Hot buckets are the initial destination for incoming data. They serve as a temporary storage location optimized for high-speed writes. Hot buckets typically have a short retention period, often set to minutes. Data in hot buckets is readily accessible and available for real-time searching and analysis. When hot buckets reach their retention time or size limit, they roll to warm buckets.

Warm buckets provide intermediate storage for data that is still relevant but less frequently accessed. Warm buckets have a longer retention period compared to hot buckets. Data in warm buckets is accessible for searching and analysis but with slightly longer search times compared to hot data. After a defined period in warm buckets, data may roll to cold buckets.

Cold buckets are designed for long-term storage of historical data. Cold buckets have an extended retention period, often weeks or months, depending on your data retention policies. Data in cold buckets is accessible for searching and analysis, but search times may be longer compared to warm or hot data.

Frozen buckets are used for very long-term storage of historical data, often data that must be retained for compliance or legal reasons. Frozen buckets have the longest retention period, often years, based on your data retention policies. Data in frozen buckets is rarely accessed, and accessing it requires a time-consuming thawing process to decompress and reindex the data.

29
Q
  1. What is the file path to the warm bucket?
A

$SPLUNK_HOME/var/lib/splunk/defaultdb/db/

30
Q
  1. You are told to configure a new index called “ponies”. Show us what this stanza might look like, and list at least 5 attributes with an explanation of what each does.
A

[ponies]
homePath = $SPLUNK_DB/poniesdb/db
coldPath = $SPLUNK_DB/poniesdb/colddb
thawedPath = $SPLUNK_DB/poniesdb/thaweddb
maxDataSize = auto_high_volume
maxHotIdleSecs = 86400

[ponies]: This is the section header that defines the configuration for the “ponies” index.

homePath: Specifies the location where the raw indexed data will be stored on disk for this index. In this example, it’s set to $SPLUNK_DB/poniesdb/db, which is a placeholder for the Splunk database directory.

coldPath: Specifies the location where cold buckets (long-term storage for historical data) will be stored for this index. In this example, it’s set to $SPLUNK_DB/poniesdb/colddb.

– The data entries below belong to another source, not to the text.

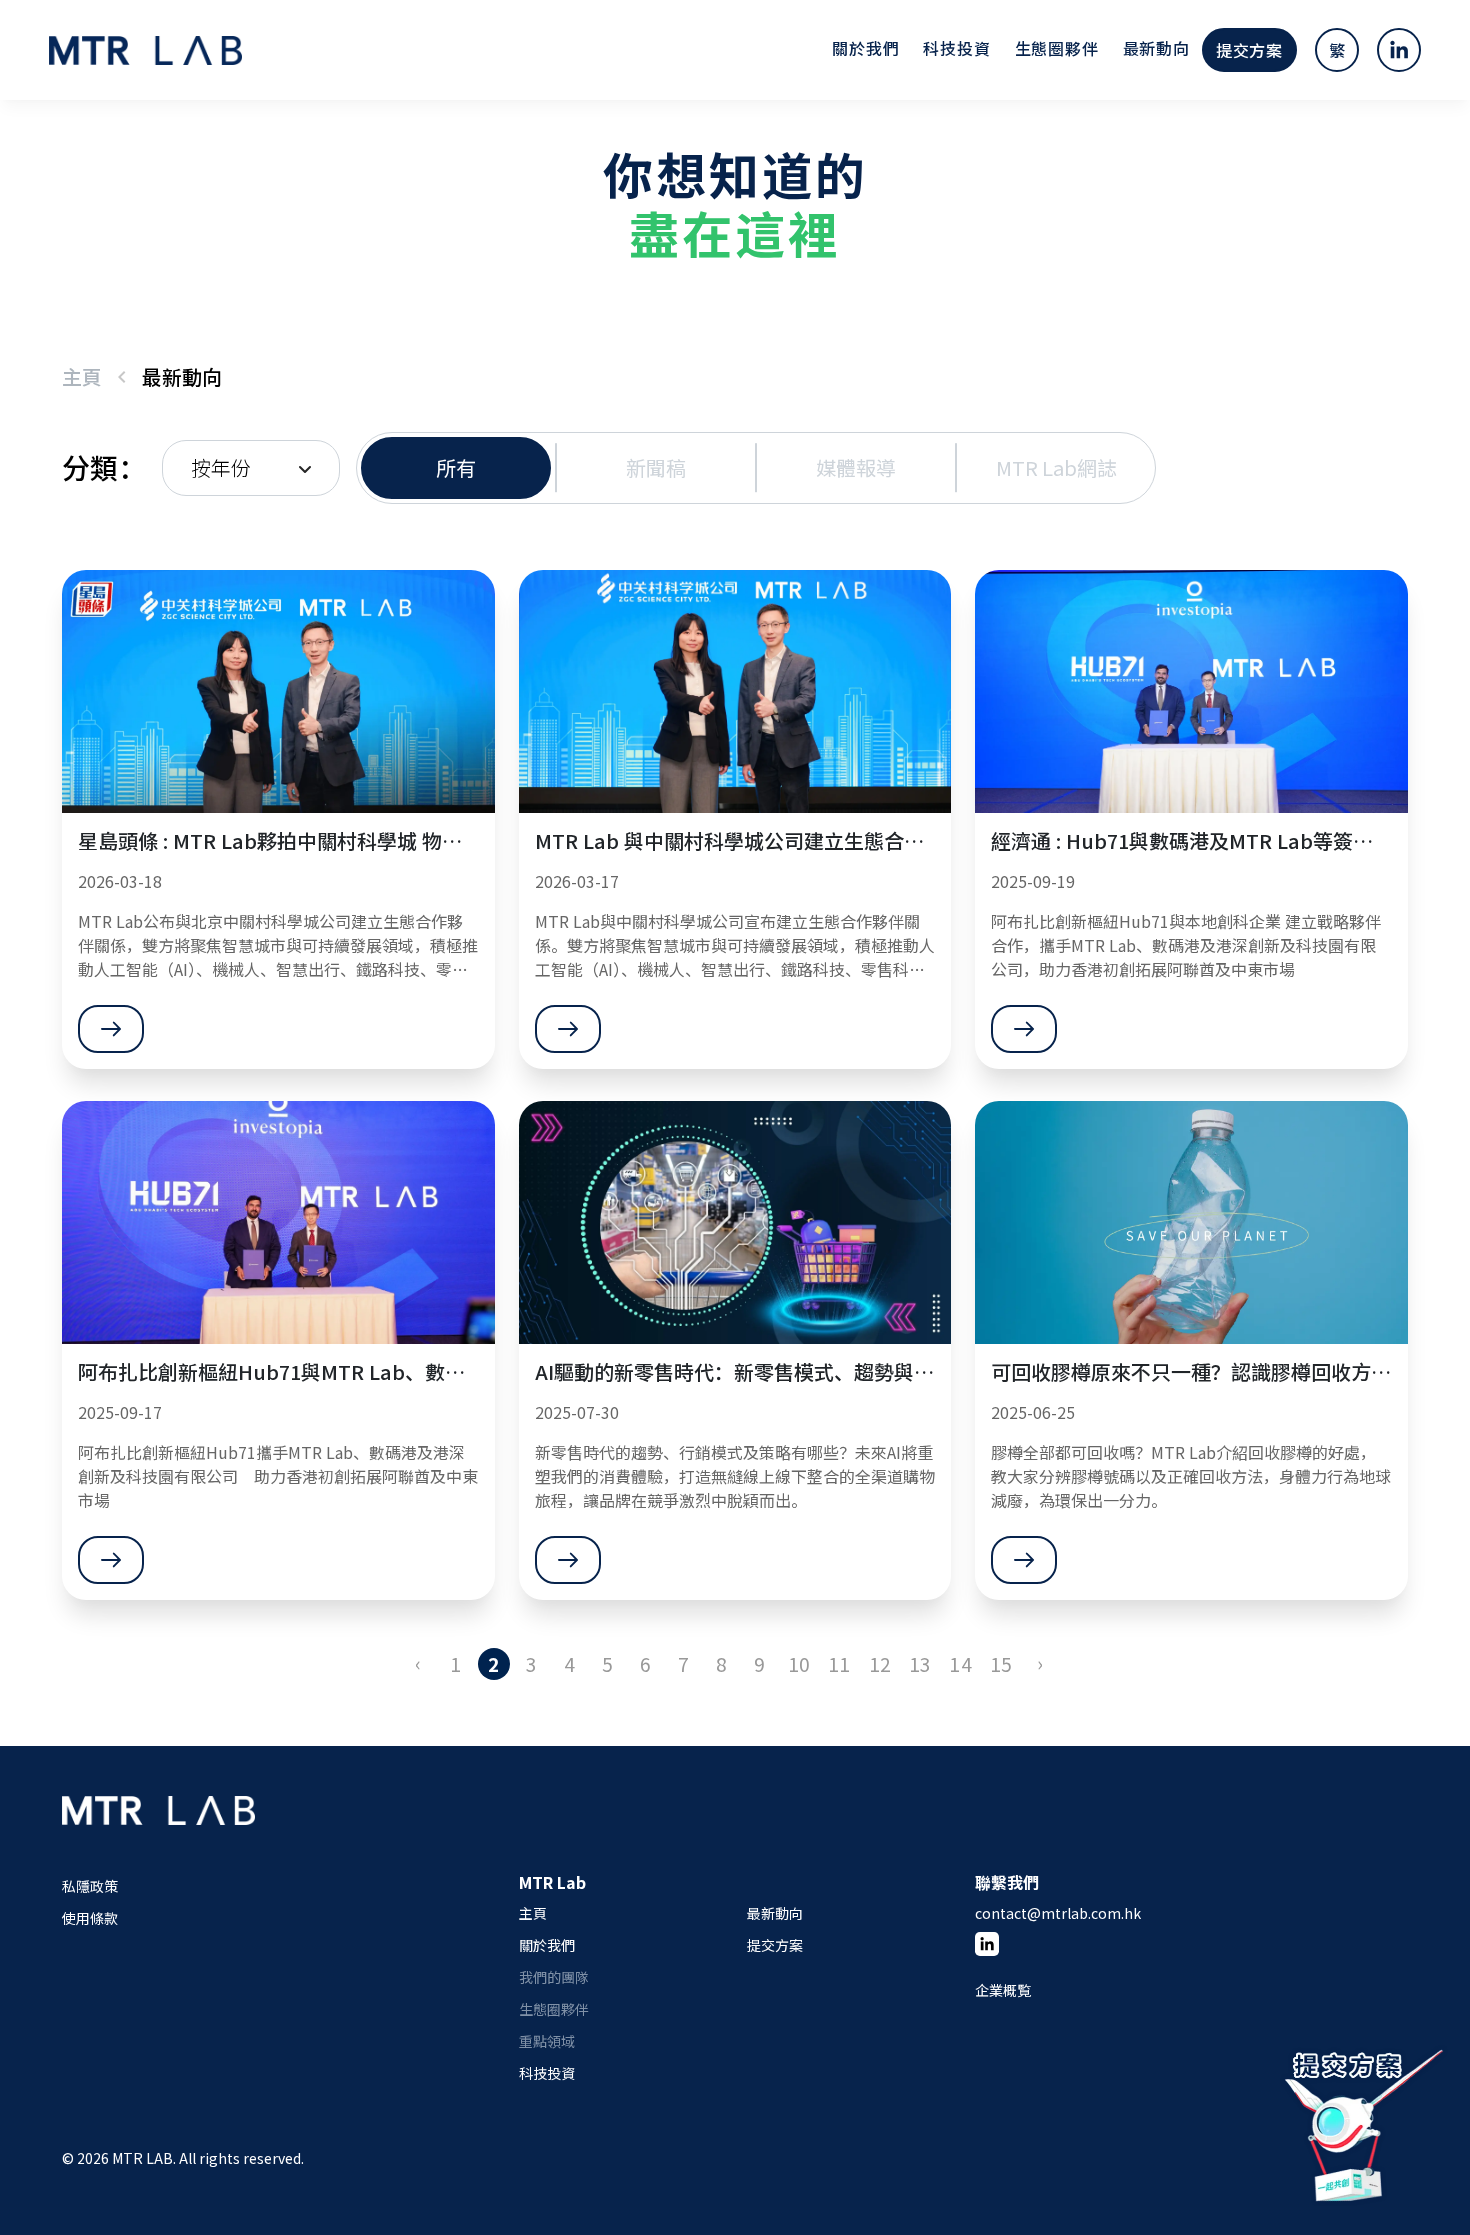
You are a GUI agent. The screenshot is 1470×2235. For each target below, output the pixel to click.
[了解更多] (111, 1029)
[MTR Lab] (158, 1832)
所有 (456, 467)
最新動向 (1156, 48)
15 (1001, 1663)
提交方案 (1249, 50)
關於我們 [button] (865, 48)
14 (960, 1663)
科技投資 (956, 48)
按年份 (221, 467)
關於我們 (547, 1945)
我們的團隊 (554, 1977)
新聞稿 (656, 467)
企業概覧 (1003, 1990)
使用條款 (90, 1918)
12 (880, 1663)
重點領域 (547, 2041)
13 (920, 1663)
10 (799, 1663)
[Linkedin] (987, 1944)
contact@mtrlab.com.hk (1058, 1913)
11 (839, 1663)
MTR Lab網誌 (1056, 467)
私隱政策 (90, 1886)
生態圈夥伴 (1057, 48)
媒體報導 (856, 467)
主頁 (82, 376)
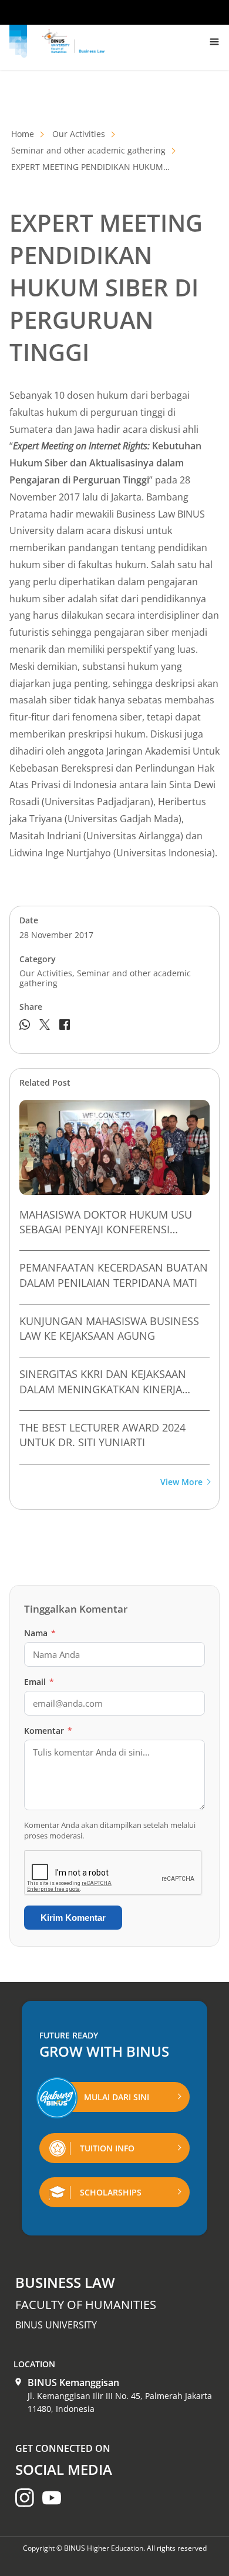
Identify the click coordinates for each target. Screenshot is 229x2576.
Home (22, 133)
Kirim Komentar (73, 1918)
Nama (40, 1633)
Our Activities (78, 133)
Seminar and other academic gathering (88, 150)
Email (39, 1681)
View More (181, 1482)
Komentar (48, 1730)
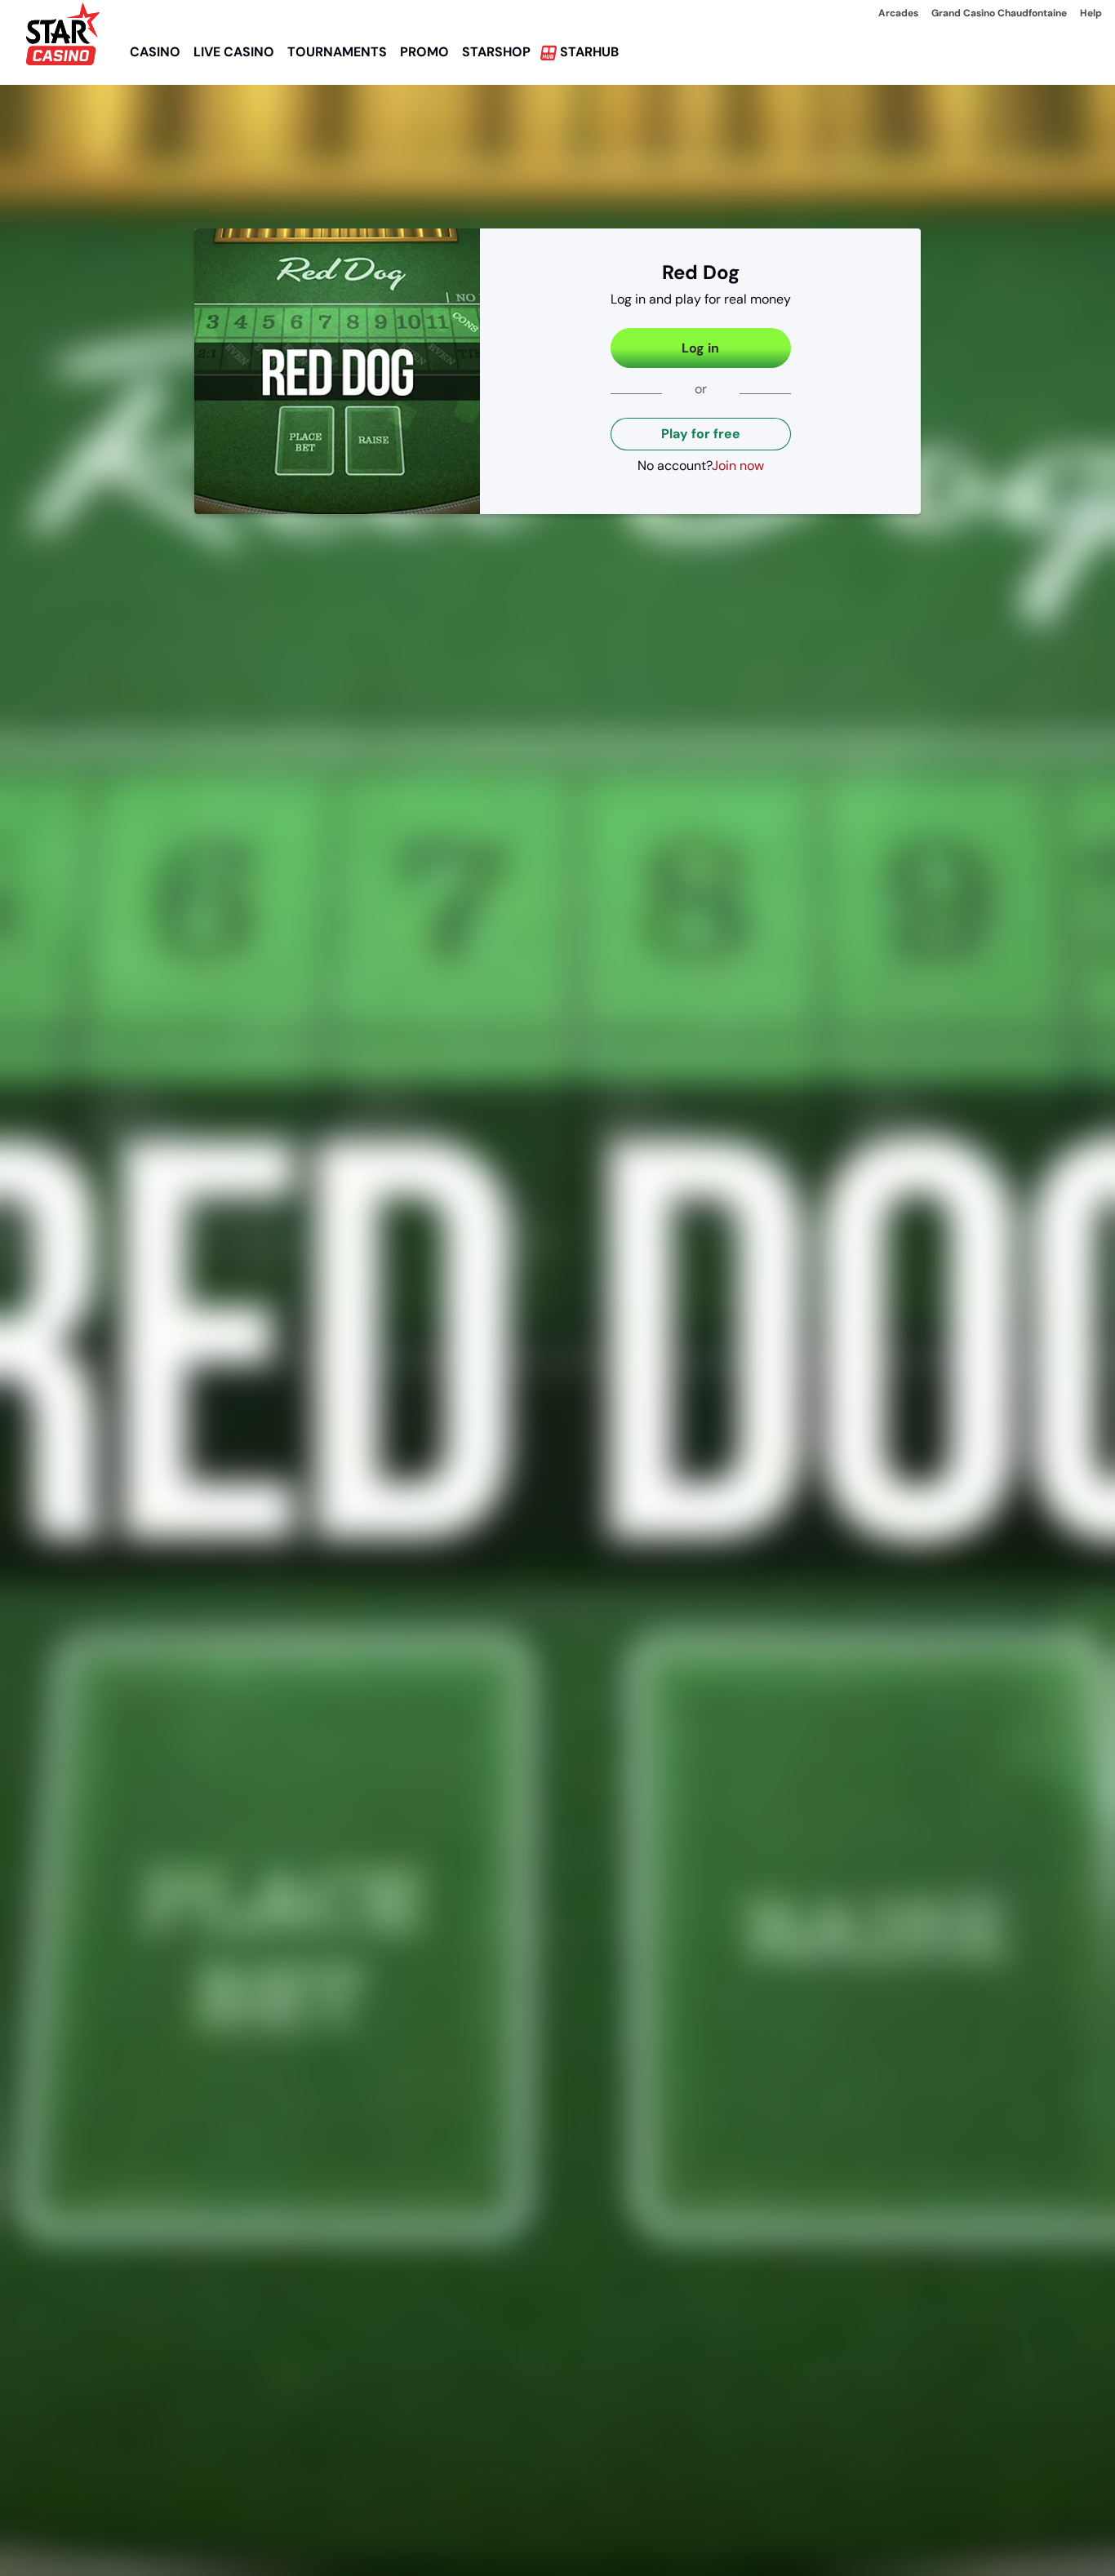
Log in (700, 348)
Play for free (700, 433)
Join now (738, 465)
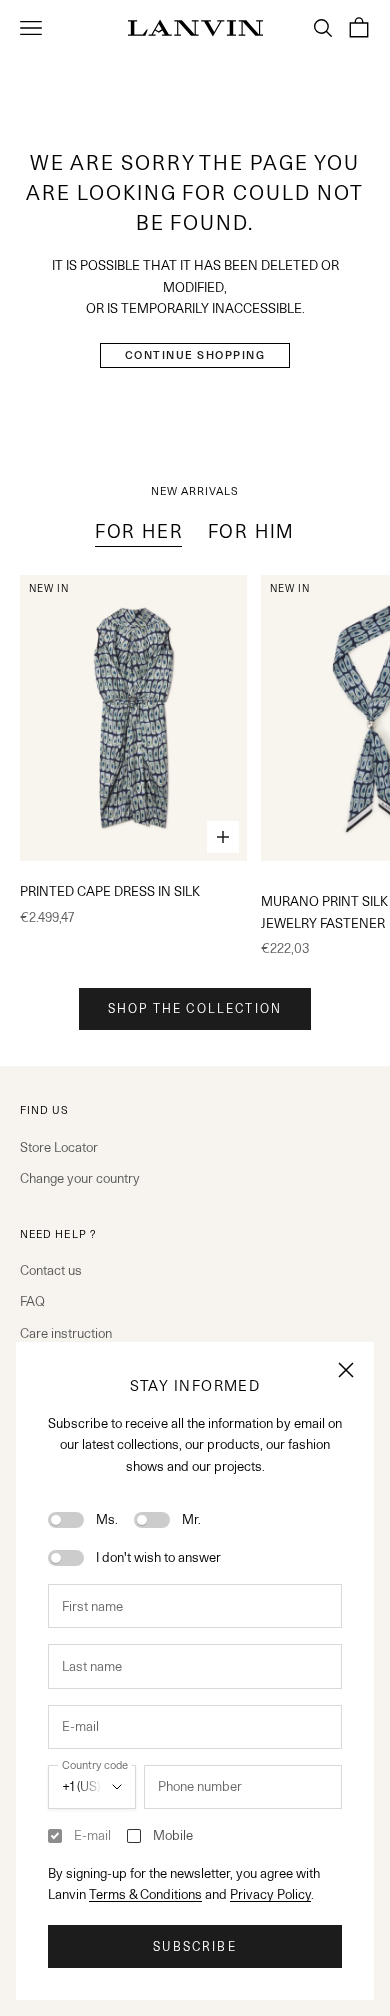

thawedPath: Specifies the location where thawed buckets (data retrieved from frozen storage) will be stored. In this example, it’s set to $SPLUNK_DB/poniesdb/thaweddb.

maxDataSize: Determines the maximum size of the index. The value “auto_high_volume” means that the index size will automatically adjust for high-volume data. You can set this attribute to control the maximum size of the index, which can help manage storage resources.

maxHotIdleSecs: Specifies the maximum time in seconds that a hot bucket can remain idle before rolling to warm. In this example, it’s set to 86,400 seconds (equivalent to 24 hours). This attribute helps manage the lifecycle of hot buckets and is especially useful when you have fluctuating data volumes.

31
Q
  1. Explain the process of data getting into the indexers in a round-robin fashion
A

Distributing data across multiple indexers in a round-robin fashion is a standard method for load balancing and producing high availability.

This process involves forwarding data from data sources to multiple indexers in a circular or sequential manner to evenly distribute the workload.

By forwarding data to indexers in a round-robin fashion, load balancing is achieved, which ensures that no single indexer becomes a bottleneck. Also, this provides fault tolerance because if one indexer goes offline, data continues to be indexed on the others, ensuring data availability.